Reading passage =>
"""

I couldn't sit in the dimly lit room for long, because not only was it a miserable moment sitting in a room - by yourself - in a foreign country, but it was sunny outside and I was a little hungry.

Outside of the hostel is the yachts' home - a small area for docking your boat/s - and a pebblestone beach alongside it. I wanted to save the beach for the upcoming sunset, so I went down the road. Past the small supermarket is the primary/high school, lock stock full of kids hanging outside, smoking their cigarettes. It just looks dirty when you see an 11-year-old puffing on a death stick. It's not going to help your pimples, ol' boy.

Further down, more cafes and restaurants, leading on to a residential area. I turn around and realize that sunset has already done so, past the peak of the mountain and hiding contently from eager on-lookers. But that wasn't worrying me. My stomach was singing its all-time favourite 'Grumblegrumble', and I was sick of hearing it over and over. But the day my stomach sings something else, it could be a more severe outcome. That, or that egg and cheese sandwich you saw a dollar off in the vending machine could be getting you just as cheap.

My little supermarket around the corner had plenty enough to eat if you were able to reach a kitchen, but with my scenario, I needed something quick, and already-to-eat. A bag of bread rolls would suffice, but I had a hankering for something like butter.

I didn't check the dairy section - as one would looking for butter - but the spreads section. There were jams, Nutella, and at the bottom were little packets of Nutella rip-offs and what appeared to be butter packets. I scooped a Hazelnutty packet and three of the 'Pad's and went to the till, saying my greeting and appreciation in what I'll assume is still incomprehensive.

Along the smooth rock beach were smaller pebbles making a pathway along the coast. Benches made their appearance every ten metres or so, and I sat nicely in the middle of the nine available. I opened my packet of Nuttelly or whatever the smiling nut liked to be called by his friends, and dipped in.

With a tug to rip the slightly tough bread, I recognized the taste of what I was eating. It wasn't Nuttella, but the Milky Way spread you can get. The kind that gets sickening after your third or fourth bite. After my fourth bite, I felt assured my judgement on those kinds of spreads was indeed accurate, and I put the metallic peeling of the friendly nut back on the top.

The butter, I assumed, would be the perfect way to fix the slight tummy ache Nutmeister gave me. The packet was golden, with red writing and Croatian ingredient listings. I peeled the lid back to find not butter, but a transparent golden-

So I bought three packets of honey. If I had a sore throat, this would be the most convenient remedy I accidentally bought. Unfortunately, my vocals were good enough for SingStar, and I wasn't in the mood for honey. Hey, nothing wrong with plain bread, I said to myself.

Alas! The apples! I bought two of them as well. Here's my saviour, my one and only fruit that makes me sigh with relief of flavour and satisfaction. It started out okay, but as I progressed the green and red apple was starting to make my stomach sing a different tune: "Oww...".

I can be so stubborn sometimes. But I can also be resourceful. Resourceful in the sense that I went back to the shops after throwing Hazelnutster out, got a couple packets of butter - in the 'Dairy' section - and ate my bread with it.

Hey, I'm not paying 30 kunas ($7.50 AUD) for 'pasta' the kitchen was cooking. Not letting me use the kitchen is a foolish move, Youth Hostel Zadar.

Oh right, the beach. I hope I didn't distract you from the view I was painting of the slight crashing of the waves against the collection of round rocks sharing space, or the warm glow of the lights as they slowly turn on to brighten the town along the edge of the coast. Or even the fisherman floating in his tugboat, with faint sounds I thought I could hear of "Heh heh hoo, woo...".

Sitting in the slowly fading darkness of a town I never wanted to go to, I thought of how pretty my Puntamika beach was. Yes, it was mine. Nevermind whoever owned the land behind me, or the fishermen. No one was where I was, and that's all that matters right now.

"""

Records provided =>
"""

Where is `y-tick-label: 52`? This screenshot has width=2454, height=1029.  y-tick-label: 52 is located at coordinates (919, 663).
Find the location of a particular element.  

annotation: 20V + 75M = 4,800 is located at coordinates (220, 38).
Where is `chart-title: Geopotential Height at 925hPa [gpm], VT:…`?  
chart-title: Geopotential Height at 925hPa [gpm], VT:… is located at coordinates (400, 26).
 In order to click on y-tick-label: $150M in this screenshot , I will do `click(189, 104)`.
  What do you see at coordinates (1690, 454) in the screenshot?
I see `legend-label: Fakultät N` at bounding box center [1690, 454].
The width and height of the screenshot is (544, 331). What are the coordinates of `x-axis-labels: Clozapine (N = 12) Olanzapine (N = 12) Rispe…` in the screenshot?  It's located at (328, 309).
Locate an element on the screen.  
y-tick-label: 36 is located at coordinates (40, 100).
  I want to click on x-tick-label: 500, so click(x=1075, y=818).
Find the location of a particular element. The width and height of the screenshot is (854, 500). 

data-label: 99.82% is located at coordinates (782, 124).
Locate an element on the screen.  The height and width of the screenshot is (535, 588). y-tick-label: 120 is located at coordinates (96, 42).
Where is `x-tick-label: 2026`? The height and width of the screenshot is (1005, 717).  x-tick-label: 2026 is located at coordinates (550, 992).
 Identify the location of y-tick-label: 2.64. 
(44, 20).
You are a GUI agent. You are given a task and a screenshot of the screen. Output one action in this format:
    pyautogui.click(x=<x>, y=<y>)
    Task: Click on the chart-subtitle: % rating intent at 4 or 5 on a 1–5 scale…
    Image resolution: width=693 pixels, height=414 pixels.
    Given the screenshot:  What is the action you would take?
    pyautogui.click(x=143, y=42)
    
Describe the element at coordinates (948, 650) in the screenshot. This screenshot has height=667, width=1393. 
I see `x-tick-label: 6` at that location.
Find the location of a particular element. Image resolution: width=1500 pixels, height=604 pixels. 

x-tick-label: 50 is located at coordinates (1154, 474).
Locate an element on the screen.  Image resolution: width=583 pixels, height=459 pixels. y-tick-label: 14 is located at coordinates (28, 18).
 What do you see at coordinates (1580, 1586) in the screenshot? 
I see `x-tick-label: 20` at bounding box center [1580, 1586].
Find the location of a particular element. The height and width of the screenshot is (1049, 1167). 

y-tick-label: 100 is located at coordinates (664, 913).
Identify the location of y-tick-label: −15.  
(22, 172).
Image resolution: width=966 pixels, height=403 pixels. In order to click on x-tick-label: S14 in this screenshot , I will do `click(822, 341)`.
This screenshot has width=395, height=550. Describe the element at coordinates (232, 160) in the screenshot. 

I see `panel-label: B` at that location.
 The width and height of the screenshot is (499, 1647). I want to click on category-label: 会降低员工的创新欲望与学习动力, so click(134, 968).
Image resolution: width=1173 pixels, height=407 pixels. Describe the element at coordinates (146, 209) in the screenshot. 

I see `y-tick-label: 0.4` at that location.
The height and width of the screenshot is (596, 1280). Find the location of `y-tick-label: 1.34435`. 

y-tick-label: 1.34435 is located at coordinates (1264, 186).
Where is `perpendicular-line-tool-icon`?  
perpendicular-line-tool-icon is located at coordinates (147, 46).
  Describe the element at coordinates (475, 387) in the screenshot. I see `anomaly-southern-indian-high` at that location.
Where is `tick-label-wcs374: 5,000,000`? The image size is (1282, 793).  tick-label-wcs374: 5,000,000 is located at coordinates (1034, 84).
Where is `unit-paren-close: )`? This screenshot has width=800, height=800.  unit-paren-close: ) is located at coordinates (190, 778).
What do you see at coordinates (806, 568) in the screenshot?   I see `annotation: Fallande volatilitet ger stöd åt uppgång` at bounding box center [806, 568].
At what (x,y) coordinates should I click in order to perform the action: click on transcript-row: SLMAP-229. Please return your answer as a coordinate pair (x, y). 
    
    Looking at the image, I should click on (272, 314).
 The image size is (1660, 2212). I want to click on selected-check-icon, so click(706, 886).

"""

Your task => Please state how much the kitchen was charging for pasta, according to the Zadar beach passage.

Response to this task => The kitchen was charging 30 kunas ($7.50 AUD) for pasta.